Don't go into the relationship expecting the situation will turn around, you can only voice your disapproval sure, but give up on trying to dissuade him.
Where I come from drugs don't really factor a big part (it's a capital punishment), but even if it weren't, I don't have a good impression of it. Just like smoking. That's just me though.
Ignore my last sentence. Gosh I'm so ignorant.
You should not date someone who was doing something before you started dating and then expect him to change to meet your expectations.
This is your problem not his. Your hang up with marijuana is your problem. It would be better for him for you to break up with him. Until you are able to stop making unreasonable expectations on your partner
If you are ok with everyone else around you smoking it and have no trouble associating with others that smoke it, then it isn't fair to expect differently from him, since he probably assumed you wouldn't mind. But you are allowed to ask your partner anything you want in a relationship, it is up to them if they want to change or come to a compromise. I had an ex that got really flirty with anything when he was high and would speak really sexually in public only when high, wasn't like that with pills, or alcohol. I didn't mind him smoking with his buddies or at home, I just preferred he didn't get high when we were out and about with strangers or my family so it worked out. It all depends on how you bring it up, otherwise you get the childish response of you can't tell me what to do... lol
Realistically speaking, its his choice if he wants to smoke it or not, if he really wants to there is nothing you can do. He seems to have come a long way from where he was a while ago, which is good and you should respect him for that. If he is only smoking it a few times a month now then he may be able to eventually one day stop, but overall he seems pretty dependent on them. I'm sorry. If you are really worried about it I would tell him your concerns and your issues, up front just tell him. If it continues to bother you then I would say let him go, find somebody that makes you really happy. You have to be able to love all of a person when you really love them, not just the things you like about them. Its up to you, but if he really wants to smoke it right now, then there isn't much you can do.
Ugh... look, if you push him he might change... but he'll be miserable.
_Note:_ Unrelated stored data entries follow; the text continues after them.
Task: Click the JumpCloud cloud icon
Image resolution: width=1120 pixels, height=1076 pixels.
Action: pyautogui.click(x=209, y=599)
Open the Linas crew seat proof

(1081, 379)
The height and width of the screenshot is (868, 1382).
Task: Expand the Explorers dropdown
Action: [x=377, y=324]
And if he doesn't, you'll be miserable.
Why his smoking weed is such a concern, I dont understand... but it is to you. My advice, break up.
If you are really this against it, I don’t think this relationship is a good fit for you both. Is he really 4 years younger than you? That may be part of the problem.
If you really want to be with him and you can't really ask him to stop, maybe set some rules like when and where and how much so you can be comfortable with his 'hobby' and find a compromise in this so he isn't controlled and you don't have to worry or feel uncomfortable
You need to relax (weed helps with that). Seriously a couple times a month is no big deal, every day, all day is a big deal. Compared to alcohol, it's way better for your health, especially edibles.
Sounds like your projecting your dislike of weed unto him and you want him to adopt similar values as you. If he does is it only once in a while, mind your own business
I think he is not the person for you. Because weed is the type of drug that relaxes and make you at peace , and if he ain't relaxed around you something ain't right. When I smoke weed I cannot be mad at my worst enemy and that is for most people I know.
You can start by not being a nerd
Weed is good! Why would you ask him to stop.
That being said, if weed is a deal-breaker for you, let him know that. Tell him clearly that he needs to stop or the relationship will be in trouble. If he doesn't, you can leave him.
I smoked for 18 years, every day. And I only gave up because I wanted to. You could ask him to not smoke when it's just the two of you but aside from that I'd butt out
Indicate to him that is really, really important to you that he stop.
First of all, he’s wrong, weed is bad for you. Secondly, if it bothers you that much maybe you should reconsider being with him. I know that for me marijuana use would definitely be a deal breaker.